Passage to read:
If this week's economic news doesn't get the markets moving, it's possible this week's earnings releases will. Adobe Systems (Nasdaq:ADBE), K Mart (NYSE:KM), Comverse Technology (Nasdaq:CMVT), Kroger (NYSE:KR), Albertson's (NYSE:ABS) and Heinz (NYSE:HNZ), which warned last week, are all scheduled to report.
However, the lion's share of earnings attention will be bestowed upon Oracle Corp. (Nasdaq:ORCL), which made news last week after warning the market that it would miss sales and earnings estimates for the first quarter. This news came just two weeks after Oracle executives said that the company's business remained strong. Look for Oracle to report $0.10 a share after the closing bell on Thursday.

Exercise objective: Copy the earnings-week preview again, starting with "However, the lion's" and going on through "bell on Thursday.", substituting "Friday" for "Thursday".

Recorded data:
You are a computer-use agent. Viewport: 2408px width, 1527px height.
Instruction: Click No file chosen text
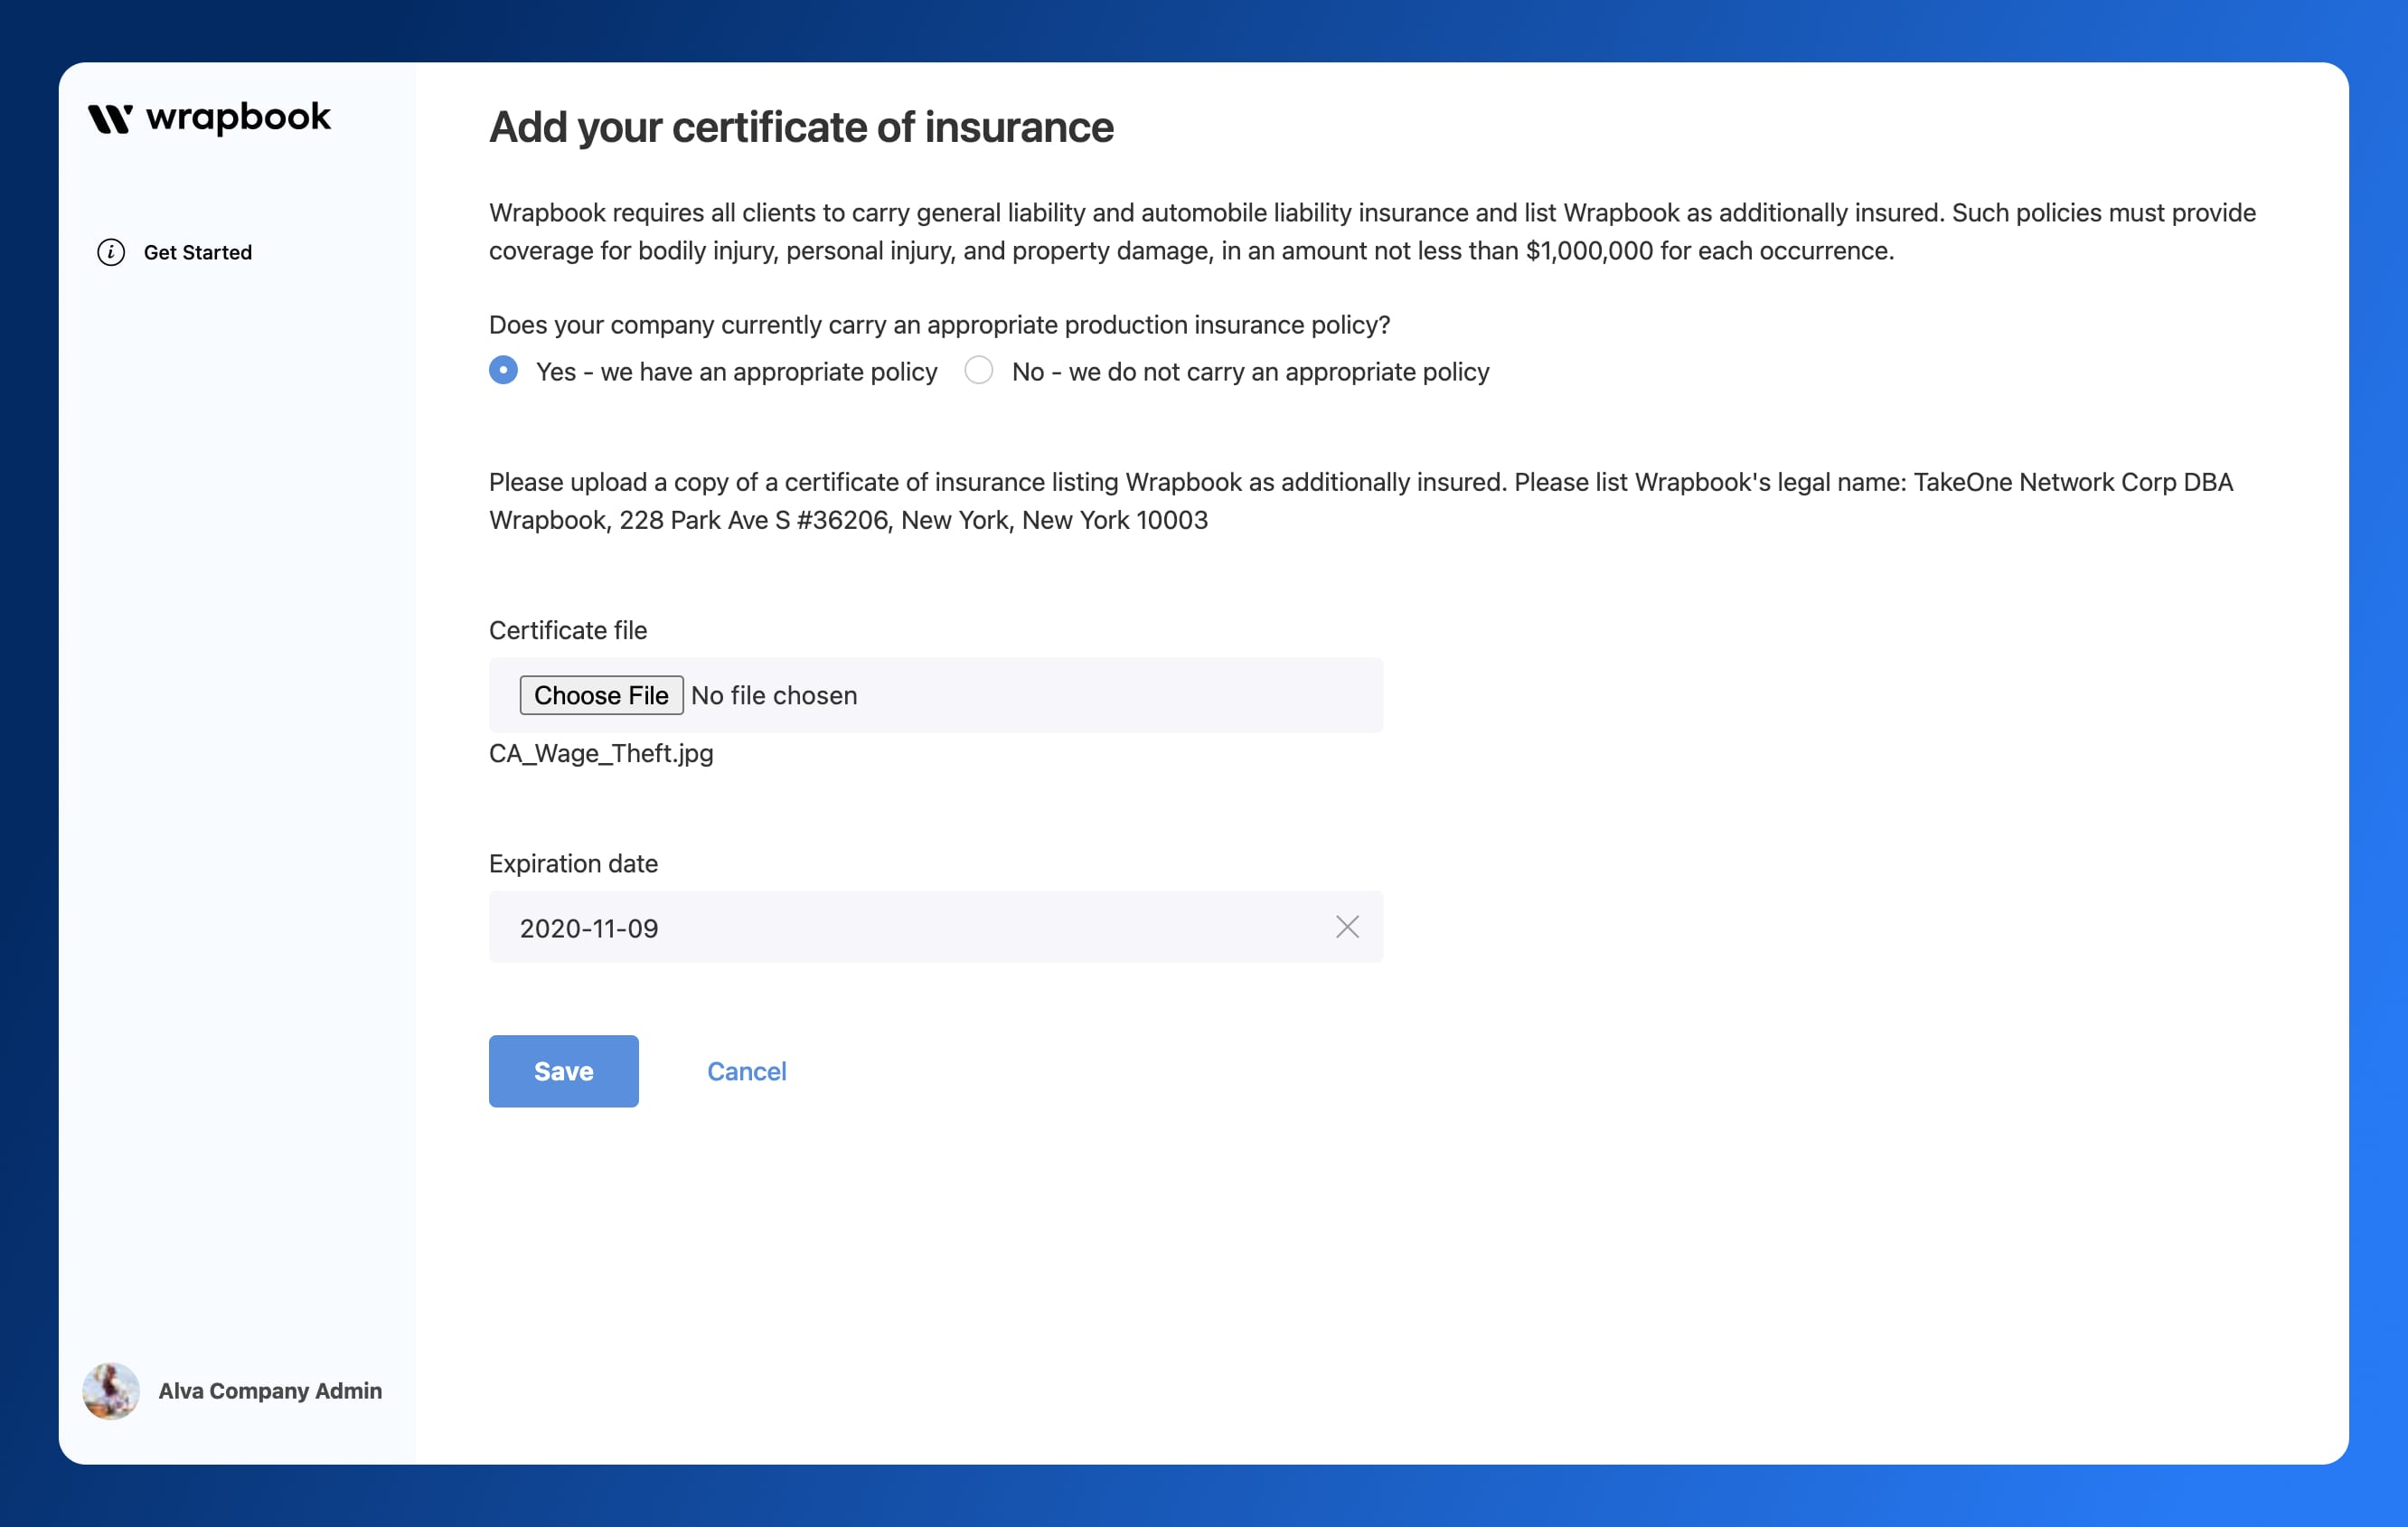point(774,694)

The reply:
However, the lion's share of earnings attention will be bestowed upon Oracle Corp. (Nasdaq:ORCL), which made news last week after warning the market that it would miss sales and earnings estimates for the first quarter. This news came just two weeks after Oracle executives said that the company's business remained strong. Look for Oracle to report $0.10 a share after the closing bell on Friday.